▶ **Exercise goal**
Below are records; reproduce exactly the lines from the one containing "Task: Select the Deployment Scenario step" through the end, both included, and only those.

▶ **Items listed in a dataset**
= = = =

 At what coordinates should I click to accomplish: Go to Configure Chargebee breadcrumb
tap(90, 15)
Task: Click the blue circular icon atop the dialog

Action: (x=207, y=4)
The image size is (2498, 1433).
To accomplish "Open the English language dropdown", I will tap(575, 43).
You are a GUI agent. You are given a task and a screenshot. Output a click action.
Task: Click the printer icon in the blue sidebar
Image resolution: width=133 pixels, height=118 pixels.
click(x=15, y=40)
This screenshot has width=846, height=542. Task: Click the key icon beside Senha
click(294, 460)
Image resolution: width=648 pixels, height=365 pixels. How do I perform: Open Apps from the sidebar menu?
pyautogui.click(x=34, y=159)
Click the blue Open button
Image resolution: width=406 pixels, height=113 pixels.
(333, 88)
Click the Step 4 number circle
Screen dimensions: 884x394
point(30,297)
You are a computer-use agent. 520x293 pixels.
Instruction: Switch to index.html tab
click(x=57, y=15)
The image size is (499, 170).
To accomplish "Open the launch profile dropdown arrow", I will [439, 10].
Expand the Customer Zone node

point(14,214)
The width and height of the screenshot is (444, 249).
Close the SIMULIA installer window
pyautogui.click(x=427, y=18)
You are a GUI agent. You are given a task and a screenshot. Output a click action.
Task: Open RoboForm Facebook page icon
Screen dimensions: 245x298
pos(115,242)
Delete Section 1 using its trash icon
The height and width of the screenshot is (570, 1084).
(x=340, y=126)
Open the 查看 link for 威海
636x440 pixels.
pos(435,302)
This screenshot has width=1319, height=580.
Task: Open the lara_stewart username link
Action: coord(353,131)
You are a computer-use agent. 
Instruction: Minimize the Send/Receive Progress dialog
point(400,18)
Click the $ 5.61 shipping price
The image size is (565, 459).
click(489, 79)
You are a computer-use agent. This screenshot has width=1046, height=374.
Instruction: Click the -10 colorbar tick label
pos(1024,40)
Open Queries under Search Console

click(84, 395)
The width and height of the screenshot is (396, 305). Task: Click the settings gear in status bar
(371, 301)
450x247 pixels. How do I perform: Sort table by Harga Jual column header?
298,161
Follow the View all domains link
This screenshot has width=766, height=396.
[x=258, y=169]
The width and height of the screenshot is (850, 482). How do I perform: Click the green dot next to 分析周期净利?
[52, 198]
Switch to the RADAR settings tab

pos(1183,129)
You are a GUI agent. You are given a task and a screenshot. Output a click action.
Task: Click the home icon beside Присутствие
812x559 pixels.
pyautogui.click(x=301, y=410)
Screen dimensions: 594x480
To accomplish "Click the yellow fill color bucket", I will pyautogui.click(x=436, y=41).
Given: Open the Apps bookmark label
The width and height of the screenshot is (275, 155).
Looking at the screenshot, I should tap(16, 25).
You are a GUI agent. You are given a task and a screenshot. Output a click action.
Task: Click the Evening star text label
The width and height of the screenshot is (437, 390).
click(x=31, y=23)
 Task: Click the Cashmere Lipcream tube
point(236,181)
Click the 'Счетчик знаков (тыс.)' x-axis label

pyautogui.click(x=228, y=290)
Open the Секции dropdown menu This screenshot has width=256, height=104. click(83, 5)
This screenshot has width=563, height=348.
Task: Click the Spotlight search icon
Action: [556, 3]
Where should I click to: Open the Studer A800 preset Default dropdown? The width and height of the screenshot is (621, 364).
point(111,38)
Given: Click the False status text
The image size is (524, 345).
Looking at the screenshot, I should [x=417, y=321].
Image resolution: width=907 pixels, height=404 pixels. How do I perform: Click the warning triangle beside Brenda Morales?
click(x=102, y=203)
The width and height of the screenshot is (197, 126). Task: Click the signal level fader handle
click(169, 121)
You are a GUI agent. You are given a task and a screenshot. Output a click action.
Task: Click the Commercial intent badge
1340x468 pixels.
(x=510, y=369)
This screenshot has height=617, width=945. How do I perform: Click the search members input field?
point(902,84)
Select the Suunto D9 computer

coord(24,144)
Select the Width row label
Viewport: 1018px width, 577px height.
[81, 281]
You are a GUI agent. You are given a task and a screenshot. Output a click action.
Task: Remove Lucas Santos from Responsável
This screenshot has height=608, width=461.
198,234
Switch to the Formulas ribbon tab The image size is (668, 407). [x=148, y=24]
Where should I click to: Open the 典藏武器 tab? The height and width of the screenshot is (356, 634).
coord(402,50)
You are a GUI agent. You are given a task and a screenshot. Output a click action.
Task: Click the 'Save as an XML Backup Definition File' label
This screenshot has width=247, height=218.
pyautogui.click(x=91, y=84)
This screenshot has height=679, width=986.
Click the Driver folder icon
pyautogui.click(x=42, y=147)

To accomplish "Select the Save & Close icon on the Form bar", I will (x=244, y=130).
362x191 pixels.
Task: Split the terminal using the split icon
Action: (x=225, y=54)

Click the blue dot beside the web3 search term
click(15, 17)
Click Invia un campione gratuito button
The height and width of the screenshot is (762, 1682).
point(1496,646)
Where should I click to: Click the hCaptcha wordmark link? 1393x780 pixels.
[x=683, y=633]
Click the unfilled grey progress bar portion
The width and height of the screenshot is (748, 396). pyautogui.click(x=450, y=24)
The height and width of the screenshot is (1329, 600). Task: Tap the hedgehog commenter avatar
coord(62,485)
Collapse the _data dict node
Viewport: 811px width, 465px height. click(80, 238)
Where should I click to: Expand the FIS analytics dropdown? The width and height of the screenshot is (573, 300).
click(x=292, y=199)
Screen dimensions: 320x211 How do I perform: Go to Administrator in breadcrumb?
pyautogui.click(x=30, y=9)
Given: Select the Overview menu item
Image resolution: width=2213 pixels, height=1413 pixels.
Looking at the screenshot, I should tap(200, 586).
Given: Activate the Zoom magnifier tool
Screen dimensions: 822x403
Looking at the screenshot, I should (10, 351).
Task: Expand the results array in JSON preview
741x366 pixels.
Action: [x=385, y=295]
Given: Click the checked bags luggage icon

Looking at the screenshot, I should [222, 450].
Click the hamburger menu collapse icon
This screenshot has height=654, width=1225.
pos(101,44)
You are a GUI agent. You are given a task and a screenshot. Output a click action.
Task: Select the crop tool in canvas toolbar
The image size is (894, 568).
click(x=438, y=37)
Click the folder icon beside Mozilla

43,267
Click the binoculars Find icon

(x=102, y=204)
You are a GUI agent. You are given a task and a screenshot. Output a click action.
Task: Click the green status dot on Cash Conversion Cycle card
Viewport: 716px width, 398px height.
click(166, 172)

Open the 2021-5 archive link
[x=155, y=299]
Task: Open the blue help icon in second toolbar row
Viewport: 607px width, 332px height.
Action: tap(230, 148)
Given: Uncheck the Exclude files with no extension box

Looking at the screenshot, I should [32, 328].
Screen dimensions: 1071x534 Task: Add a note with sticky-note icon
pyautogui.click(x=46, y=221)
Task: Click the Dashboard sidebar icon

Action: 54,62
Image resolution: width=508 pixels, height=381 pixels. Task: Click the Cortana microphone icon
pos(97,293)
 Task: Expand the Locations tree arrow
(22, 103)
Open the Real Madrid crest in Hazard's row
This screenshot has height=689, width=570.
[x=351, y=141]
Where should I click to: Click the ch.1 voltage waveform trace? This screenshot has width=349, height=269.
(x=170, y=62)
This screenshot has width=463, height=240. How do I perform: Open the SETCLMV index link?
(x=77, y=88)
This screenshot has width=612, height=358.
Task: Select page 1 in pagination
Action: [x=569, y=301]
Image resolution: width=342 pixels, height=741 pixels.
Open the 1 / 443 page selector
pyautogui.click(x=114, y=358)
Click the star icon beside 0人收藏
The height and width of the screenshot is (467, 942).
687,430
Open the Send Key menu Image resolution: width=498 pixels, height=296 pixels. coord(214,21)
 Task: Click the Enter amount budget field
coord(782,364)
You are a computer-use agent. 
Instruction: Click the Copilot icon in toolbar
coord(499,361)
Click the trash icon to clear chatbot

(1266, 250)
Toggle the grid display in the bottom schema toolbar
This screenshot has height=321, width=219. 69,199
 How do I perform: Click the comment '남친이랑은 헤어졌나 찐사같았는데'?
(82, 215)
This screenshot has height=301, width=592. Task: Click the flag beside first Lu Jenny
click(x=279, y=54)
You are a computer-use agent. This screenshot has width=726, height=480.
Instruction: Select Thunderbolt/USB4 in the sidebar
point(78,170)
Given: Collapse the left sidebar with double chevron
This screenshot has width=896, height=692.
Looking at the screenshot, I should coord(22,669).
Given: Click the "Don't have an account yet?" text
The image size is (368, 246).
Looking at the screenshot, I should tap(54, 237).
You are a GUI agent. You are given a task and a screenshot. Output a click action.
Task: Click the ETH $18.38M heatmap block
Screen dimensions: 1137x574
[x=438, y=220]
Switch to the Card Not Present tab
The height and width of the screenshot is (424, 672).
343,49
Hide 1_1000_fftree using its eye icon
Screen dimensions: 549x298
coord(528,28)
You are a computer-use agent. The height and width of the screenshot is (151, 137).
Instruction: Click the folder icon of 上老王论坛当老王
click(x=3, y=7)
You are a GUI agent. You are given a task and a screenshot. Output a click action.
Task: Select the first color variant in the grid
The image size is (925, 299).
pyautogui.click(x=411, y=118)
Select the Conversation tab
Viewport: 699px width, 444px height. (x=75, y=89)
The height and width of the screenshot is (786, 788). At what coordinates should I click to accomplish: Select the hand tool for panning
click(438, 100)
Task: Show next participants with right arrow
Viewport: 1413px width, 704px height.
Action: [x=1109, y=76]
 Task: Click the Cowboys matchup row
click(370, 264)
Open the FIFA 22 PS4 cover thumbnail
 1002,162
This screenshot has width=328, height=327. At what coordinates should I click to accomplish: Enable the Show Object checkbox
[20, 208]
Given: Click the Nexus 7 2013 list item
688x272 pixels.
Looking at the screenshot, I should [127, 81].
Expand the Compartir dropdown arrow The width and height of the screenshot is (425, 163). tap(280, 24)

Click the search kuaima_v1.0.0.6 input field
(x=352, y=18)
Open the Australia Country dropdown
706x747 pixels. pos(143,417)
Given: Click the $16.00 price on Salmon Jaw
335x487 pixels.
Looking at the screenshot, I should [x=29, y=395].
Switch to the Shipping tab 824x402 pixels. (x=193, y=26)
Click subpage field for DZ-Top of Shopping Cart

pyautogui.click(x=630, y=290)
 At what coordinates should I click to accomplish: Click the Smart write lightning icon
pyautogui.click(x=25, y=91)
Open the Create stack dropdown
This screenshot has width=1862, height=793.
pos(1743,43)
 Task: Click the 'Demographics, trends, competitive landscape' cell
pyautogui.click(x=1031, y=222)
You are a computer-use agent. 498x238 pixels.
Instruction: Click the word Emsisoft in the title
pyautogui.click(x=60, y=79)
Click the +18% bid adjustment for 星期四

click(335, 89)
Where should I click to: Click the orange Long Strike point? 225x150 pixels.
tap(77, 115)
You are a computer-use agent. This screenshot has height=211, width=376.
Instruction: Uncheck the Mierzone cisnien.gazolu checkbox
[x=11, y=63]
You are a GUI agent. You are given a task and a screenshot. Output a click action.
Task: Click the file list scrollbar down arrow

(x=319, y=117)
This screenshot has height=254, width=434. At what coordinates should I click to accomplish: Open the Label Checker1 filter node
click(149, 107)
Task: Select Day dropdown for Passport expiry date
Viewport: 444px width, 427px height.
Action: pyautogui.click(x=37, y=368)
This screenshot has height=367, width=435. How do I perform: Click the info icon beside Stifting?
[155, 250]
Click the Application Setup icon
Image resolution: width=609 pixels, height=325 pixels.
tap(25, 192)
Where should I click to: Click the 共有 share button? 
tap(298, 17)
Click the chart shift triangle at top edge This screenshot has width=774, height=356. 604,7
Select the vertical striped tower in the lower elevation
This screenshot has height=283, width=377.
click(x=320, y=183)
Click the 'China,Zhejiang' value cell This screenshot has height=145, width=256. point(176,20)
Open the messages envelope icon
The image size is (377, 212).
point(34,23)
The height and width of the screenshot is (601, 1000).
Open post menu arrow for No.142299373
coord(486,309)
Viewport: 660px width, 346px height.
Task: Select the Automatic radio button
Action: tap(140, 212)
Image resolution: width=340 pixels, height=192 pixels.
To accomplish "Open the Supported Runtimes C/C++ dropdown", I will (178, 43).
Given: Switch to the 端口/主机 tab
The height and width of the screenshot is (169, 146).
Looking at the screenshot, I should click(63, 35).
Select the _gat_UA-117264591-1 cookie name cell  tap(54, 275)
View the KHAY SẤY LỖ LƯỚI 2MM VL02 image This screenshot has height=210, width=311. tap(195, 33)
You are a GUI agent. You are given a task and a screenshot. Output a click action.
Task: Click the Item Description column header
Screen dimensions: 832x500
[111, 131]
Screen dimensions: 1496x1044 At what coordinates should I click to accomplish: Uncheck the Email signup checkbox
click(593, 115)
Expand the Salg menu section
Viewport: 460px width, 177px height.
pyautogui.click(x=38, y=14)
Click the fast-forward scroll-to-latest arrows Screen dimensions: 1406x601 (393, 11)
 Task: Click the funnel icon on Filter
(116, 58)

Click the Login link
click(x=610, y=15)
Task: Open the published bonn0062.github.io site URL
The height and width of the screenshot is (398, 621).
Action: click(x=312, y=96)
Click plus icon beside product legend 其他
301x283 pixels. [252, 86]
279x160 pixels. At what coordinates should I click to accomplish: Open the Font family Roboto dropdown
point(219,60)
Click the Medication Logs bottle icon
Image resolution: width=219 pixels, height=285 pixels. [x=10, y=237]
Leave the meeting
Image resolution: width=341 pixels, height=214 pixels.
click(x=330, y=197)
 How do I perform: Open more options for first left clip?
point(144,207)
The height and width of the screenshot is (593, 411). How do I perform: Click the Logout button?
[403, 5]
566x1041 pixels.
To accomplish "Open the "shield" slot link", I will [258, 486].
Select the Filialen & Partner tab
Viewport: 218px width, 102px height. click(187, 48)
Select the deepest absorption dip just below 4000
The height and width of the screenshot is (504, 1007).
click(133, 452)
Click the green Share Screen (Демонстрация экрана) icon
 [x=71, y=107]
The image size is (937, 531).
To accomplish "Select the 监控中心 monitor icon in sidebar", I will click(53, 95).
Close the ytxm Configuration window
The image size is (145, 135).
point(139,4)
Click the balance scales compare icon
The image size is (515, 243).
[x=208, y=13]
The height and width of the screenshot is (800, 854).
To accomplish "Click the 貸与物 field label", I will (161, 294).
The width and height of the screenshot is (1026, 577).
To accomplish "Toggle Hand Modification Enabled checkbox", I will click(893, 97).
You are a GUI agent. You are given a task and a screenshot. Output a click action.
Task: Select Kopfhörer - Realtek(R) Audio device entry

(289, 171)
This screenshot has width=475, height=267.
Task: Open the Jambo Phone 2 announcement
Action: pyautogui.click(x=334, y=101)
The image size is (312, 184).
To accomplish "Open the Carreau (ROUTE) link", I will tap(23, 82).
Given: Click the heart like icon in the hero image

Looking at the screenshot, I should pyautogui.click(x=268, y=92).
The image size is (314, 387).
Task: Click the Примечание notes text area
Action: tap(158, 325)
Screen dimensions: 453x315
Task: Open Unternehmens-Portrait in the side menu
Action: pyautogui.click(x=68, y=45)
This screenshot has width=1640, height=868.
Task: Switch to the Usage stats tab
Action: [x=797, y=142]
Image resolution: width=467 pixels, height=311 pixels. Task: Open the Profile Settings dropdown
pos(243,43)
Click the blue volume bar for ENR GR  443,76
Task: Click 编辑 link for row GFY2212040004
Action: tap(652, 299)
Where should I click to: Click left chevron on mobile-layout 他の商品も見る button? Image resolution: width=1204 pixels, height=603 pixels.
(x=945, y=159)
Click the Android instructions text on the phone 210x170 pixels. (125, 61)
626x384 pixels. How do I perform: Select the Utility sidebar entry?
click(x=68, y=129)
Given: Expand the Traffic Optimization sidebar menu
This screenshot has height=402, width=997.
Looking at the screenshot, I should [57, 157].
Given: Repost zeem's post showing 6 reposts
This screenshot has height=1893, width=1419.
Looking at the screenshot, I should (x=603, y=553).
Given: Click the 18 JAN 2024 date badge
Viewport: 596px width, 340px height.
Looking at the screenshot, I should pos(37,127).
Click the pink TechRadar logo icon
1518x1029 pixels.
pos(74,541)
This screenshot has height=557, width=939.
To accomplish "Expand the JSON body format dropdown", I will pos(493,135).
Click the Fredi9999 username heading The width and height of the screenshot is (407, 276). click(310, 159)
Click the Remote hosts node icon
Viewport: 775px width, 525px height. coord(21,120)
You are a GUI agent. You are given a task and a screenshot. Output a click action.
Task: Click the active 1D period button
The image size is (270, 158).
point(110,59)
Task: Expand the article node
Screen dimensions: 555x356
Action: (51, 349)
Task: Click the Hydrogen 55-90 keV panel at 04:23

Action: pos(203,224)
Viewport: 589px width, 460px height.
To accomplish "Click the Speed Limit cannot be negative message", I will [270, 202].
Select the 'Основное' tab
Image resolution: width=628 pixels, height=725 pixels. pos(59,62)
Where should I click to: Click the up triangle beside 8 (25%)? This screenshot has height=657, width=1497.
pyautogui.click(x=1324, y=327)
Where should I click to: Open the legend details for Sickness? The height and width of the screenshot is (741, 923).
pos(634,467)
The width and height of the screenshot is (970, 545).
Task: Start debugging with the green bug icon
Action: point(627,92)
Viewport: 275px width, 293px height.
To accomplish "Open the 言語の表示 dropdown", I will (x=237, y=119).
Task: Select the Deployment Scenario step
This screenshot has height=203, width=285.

= = = =

▶ **Exercise result**
Task: Select the Deployment Scenario step
This screenshot has height=203, width=285.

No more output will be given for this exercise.